Wyden Statement at Finance Committee Hearing on Individual Tax Reform

As Prepared for Delivery

It’d be great if what I’m hearing about the goals for individual tax reform actually lined up with the details of the plans that are reportedly in the works, but that just isn’t the case. Not even close.

The president declared to the nation that his tax plan would not give any breaks to the wealthy. But the fact is, his one-page tax outline has a new, lunar crater sized loophole for the wealthy allowing them to abuse passthrough status. Passthrough status is supposed to be about helping small businesses, but the Trump plan turns it into a scheme for the wealthy to dodge paying their fair share. That’s on top of abolishing the estate tax, which only touches one out of every 500 wealthy estates today. It’s another outlandish giveaway to people at the top.

This morning the Finance Committee is going to spend a few hours spinning its wheels while the actual framework of the Republican tax plan is being written behind closed doors. That’s not to say the issues that’ll be discussed today are unimportant; nobody has invested more sweat equity in tax reform than I have.

But the proposal the committee ought to be evaluating this morning is coming together in secret, written by special interests and it’s skipping right past any serious debate or amendment in this room.

And in the meantime, if all you did was listen to the talking points, it’d be easy to think the Republican plan would put a big focus on the burden of complexity the tax code heaps onto so many middle-class families. But the actual architecture of the plan in the works doesn’t reduce complexity or focus on the middle class -- the Republican plan endows future generations of the mega-wealthy.

There is a blueprint for bipartisan, comprehensive tax reform that works. It’s Reagan-style tax reform, and it’s not what Republicans are working on today.

Reagan-style tax reform fights complexity by fighting unfairness. Thirty-one years ago, the reform bill President Reagan fought for and signed into law equalized the tax treatment of wages and wealth. That meant that the worker who punched a clock going in and out of every shift wasn’t getting a raw deal compared to the fatcats and trust fund babies.

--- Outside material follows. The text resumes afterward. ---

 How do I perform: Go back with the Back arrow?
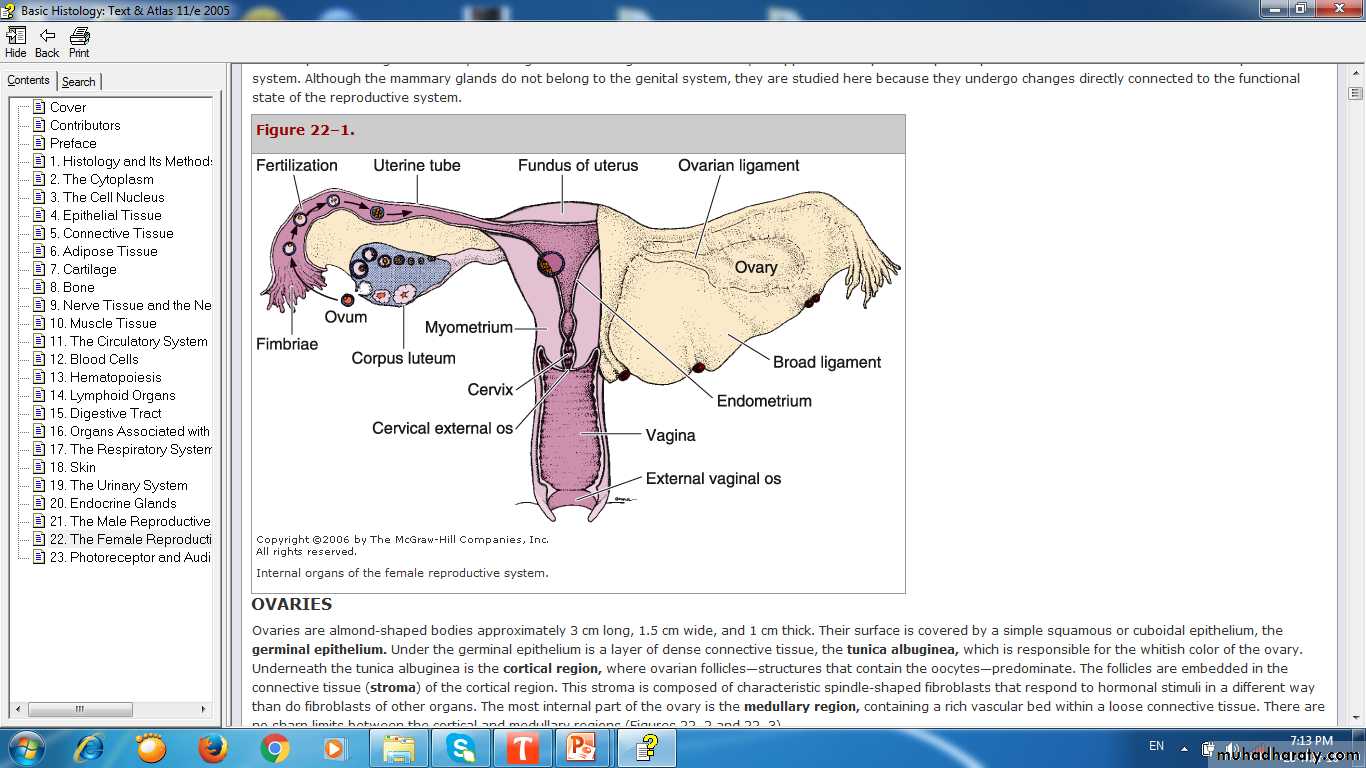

Reagan-style tax reform is also about clearing out the deadwood -- the provisions that do a whole lot more to please special interests and lobbyists than they do to create jobs or help families climb the economic ladder.

Those are propositions that I believe ought to get a lot of bipartisan interest again in 2017. That’s because the tax code on the books today amounts to a tale of two systems. There’s a strict set of rules for the cop and the nurse who are married and raising kids. Their taxes come right out of their paychecks -- no special tax dodges or schemes for them to exploit. Then there’s another set of rules for the most fortunate. It says they can decide how much to pay and when to pay it.

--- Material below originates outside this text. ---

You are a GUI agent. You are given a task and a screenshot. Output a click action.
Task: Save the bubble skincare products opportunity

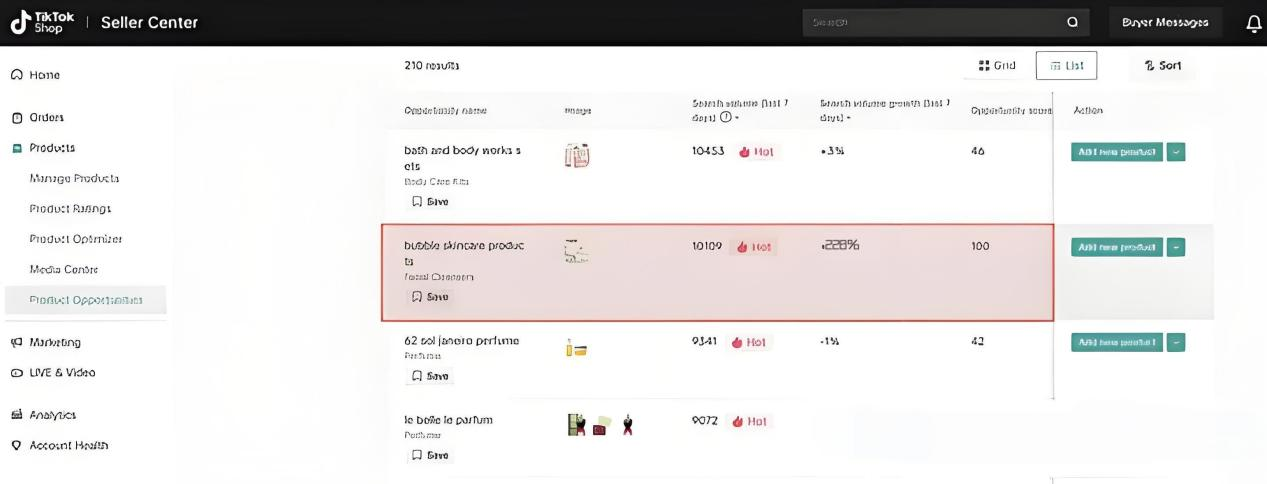tap(430, 297)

That’s the brand of unfairness that Reagan-style reform would go after. Tax reform in 2017 should be an opportunity to put money back into those cops’ and nurses’ paychecks, and to help those families save for retirement, pay for college and afford housing.

But the basic proposition that Republicans have on offer goes after middle-class tax benefits like the state and local deduction and incentives for homeownership and retirement savings. And it gores the middle class to finance unprecedented tax handouts for the biggest corporations and the most fortunate.

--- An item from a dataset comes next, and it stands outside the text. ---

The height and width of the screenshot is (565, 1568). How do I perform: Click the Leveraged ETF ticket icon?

When it comes to state and local, this is fake tax reform. And it’s not just a play at taking from blue states. There are middle class families across the country -- taxpayers in deep blue areas that went for Clinton and scarlet red areas that went for Trump -- that’ll be taxed twice on the same income if state and local deduction is eliminated. The dreaded double taxation -- if you’re opposed to it when it involves corporate income, you can’t line up behind a plan to double tax middle class families twice on their hard-earned pay.

When it comes to simplification, it’s easy to hold up a proposal to double the standard deduction as evidence that you want to make filing easier for a lot of people. But in the recent past I’ve called for tripling the standard deduction. So the Republican plan for the standard deduction would be a whole lot less generous in that regard.

The basic framework of this plan looks like what you’d put together if you think there are a lot of five car garages that really need expanding on the middle class’ dime. And unfortunately, the administration and Republicans in Congress are committed to the partisan approach. Leader McConnell has said he wants another crack at reconciliation to jam this tax plan through the Senate, and he doesn’t want input from Democrats.

So this morning, the committee is going to hear a lot about the complexity of our tax code, the burden on families, and the need to spark economic growth. I am all ears when it comes to ideas centered on those issues -- built on giving everybody a chance to get ahead the way Reagan-style tax reform did. But the Republican plan I see coming together right now doubles down on the rotten unfairness in our tax code. And that would make it a failure for the middle-class and people working to get there.

During today’s hearing, I hope the committee is able to take a close look at the real causes of unfairness and complexity, and why going after middle-class tax breaks to fund a tax cut for the wealthy is the wrong approach to reform.